# What are the Results!? New Homes Built in last 10 years.



## Uncle Bob (Jan 26, 2010)

Think the codes have improved the quality of homes over the past 10 years?

If you do; please, please have the courage to listen to those who bought them;

(scroll down and read the left and right side for links and reports from homeowners)

http://www.exposingnewhomebuilders.com/ ... index.html

The above website has many links to numerous other websites; including HADD and HOBB; that were not established by professional corporations; but, by despairing homeowners who have had their lives ruined, their families health jeopardized;  and, either have lost or are losing their "new built" homes because the homes are making their family sick, or falling down around them.

And the list of newly built, defective homes keeps growing,

Uncle Bob


----------



## Mule (Jan 26, 2010)

Re: What are the Results!? New Homes Built in last 10 years.

You know, this kind of stuff really gets me bumfuzzled! I feel like we, as an inspection department, do a pretty darn good job and to see homes out there like this makes me wonder what kind of inspectors are out there.

Is it really the codes that are at fault? I don't think so. I think it's the lack of knowledge of inspectors. But how do we fix that?

You've got administrators running cities that don't know a thing about construction and then they hire someone who may be good at one trade and expect them to inspect all trades. Or as they may even hire old Bubba because they owe someone a favor.

I think it's time to educate the council members, administrators and people that actually make the decisions for AHJ's so they better understand the urgency of the building department and what it means to the public. That way maybe, just maybe the elected officials understand exactly what's going on and try to "better" the department by providing a budget that will allow the building department to become a real department and not the one at the bottom of the list.

I hope I got my point across because I'm just a country boy that grew up in the construction industry and don't know how to put a lot of those big words together to make it sound like I'm smart!


----------



## cda (Jan 26, 2010)

Re: What are the Results!? New Homes Built in last 10 years.

well remember talking minimum standards to keep the house up

and, if a board is nailed together even though it does not look pertty it may still meet code

and the old arguement about the rafter staple plates

sounds like the codes may need a little tweek, put then you get back to oh it is going to cost ane extra BAgillion dollars to add a few more nails in each house.


----------



## Min&Max (Jan 26, 2010)

Re: What are the Results!? New Homes Built in last 10 years.

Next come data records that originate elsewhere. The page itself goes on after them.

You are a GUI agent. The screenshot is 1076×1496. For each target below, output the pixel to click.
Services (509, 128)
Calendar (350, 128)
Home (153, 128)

It never ceases to amaze me how people continue to buy tract homes and then be utterly shocked when problems with the home arise. This stuff has been going on for decades--post WWII for sure. Same game just different players and more attorneys looking to make a buck.


----------



## conarb (Jan 26, 2010)

Re: What are the Results!? New Homes Built in last 10 years.



			
				Yahoo said:
			
		

> Gaping crevices, some 15 feet deep, cut across several yards as dirt cascaded into a towering stone retaining wall that nearly split in half. Fences crumpled like accordions as crews packed dirt under one home and around its exterior after part of its foundation was exposed.
> 
> One soil expert said the cause of the landslide appeared to be the result of poor retaining wall design, and a city official said the nearly 1,000-foot-long wall in the upper-middle class neighborhood of sprawling two-story homes was built without a permit.
> 
> ...


¹ http://news.yahoo.com/s/ap/us_soil_shift_evacuation


----------



## mjesse (Jan 26, 2010)

Re: What are the Results!? New Homes Built in last 10 years.

It's not the codes, it's the market.

Greedy consumers demanding to have a bigger house than their neighbor, with flashier finishes.

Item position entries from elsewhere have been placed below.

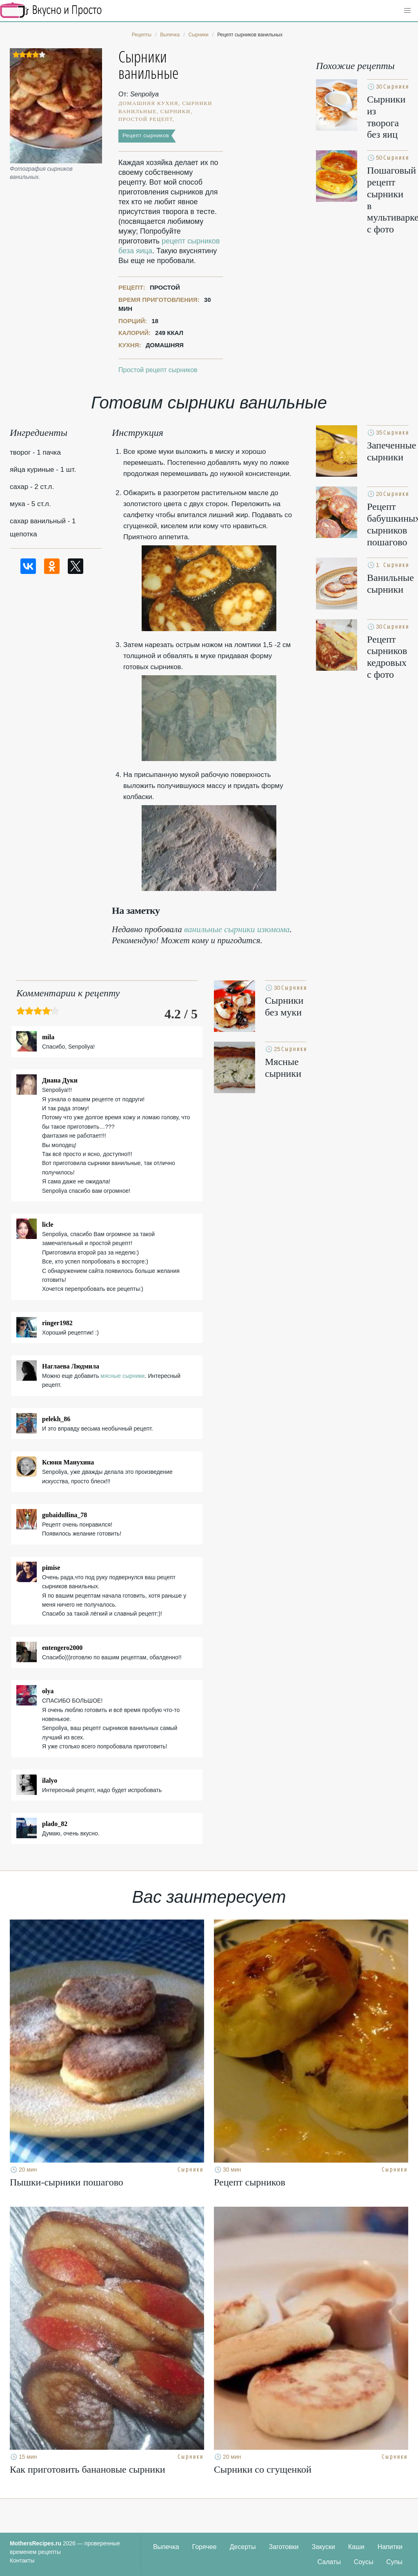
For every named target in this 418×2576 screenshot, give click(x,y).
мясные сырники (122, 1376)
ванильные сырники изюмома (237, 929)
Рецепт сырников (145, 135)
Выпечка (166, 2546)
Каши (356, 2546)
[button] (407, 10)
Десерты (243, 2546)
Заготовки (283, 2546)
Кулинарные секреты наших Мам (51, 10)
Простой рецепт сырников (158, 369)
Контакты (22, 2560)
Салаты (329, 2561)
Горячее (204, 2546)
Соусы (364, 2561)
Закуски (323, 2546)
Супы (394, 2561)
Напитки (390, 2546)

That want it all, and they want it CHEAP, (which is still more than they can afford but the lenders make the loan and we all lose) I digress

Big corporate builders move in and provide a flashy product with the highest profit margin possible, resulting in an "inferior" product.

Greedy buyers expect too much

Greedy builders expect too much

Greedy bankers lent to them both

The code officials watch it all go down while upholding the "minimum" codes

It's chicken or the egg.

and the "shocked and outraged" buyers want someone to blame besides themselves.

Whew! rant over.

mj


----------



## High Desert (Jan 26, 2010)

Re: What are the Results!? New Homes Built in last 10 years.

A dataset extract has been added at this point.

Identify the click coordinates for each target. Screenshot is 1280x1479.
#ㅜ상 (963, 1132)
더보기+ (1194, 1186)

As a code official, we really only visually inspect a small portion of the code. How many inspectors actually look at roof nailing, roofing application, flashing, siding installation, etc. If a homebuilder actually built a house with the intent on meeting every provision of the code, you would end up with a pretty darn good home. The code has to have a minimum standard or else you would end of with a performance based code. If you want to talk about watered down codes, just look at the first CABO codes. Oregon first adopted the CABO code on May 1, 1983 but it wasn't until April 1, 1990 that we actually used it as a result of pressure by the state HBA. We managed to make it a more adequate code after a few code cycles, but the first editions were woefully lacking. the minimum standards back then were, in some cases, far less than the IRC is today.

Home buyers are just expecting more and are more nitpicky than they used to be, and attorney's and lawsuits aren't helping the matter. It used to be a great accomplishment just to own your own home and be thankful that you did. Now the average home buyer is expecting a perfect home without any defects, which in my opinion, is an unrealistic expectation.


----------



## conarb (Jan 26, 2010)

Re: What are the Results!? New Homes Built in last 10 years.

High:

Was Oregon on the UBC prior to 1983 and CABO adopted as a residential code?  During the 1983 to 1990 time frame did you enforce the UBC on residential?


----------



## High Desert (Jan 26, 2010)

Re: What are the Results!? New Homes Built in last 10 years.

conarb: Yes, we used the UBC prior to it and the UBC from 1983 to 1990.


----------



## RJJ (Jan 26, 2010)

Re: What are the Results!? New Homes Built in last 10 years.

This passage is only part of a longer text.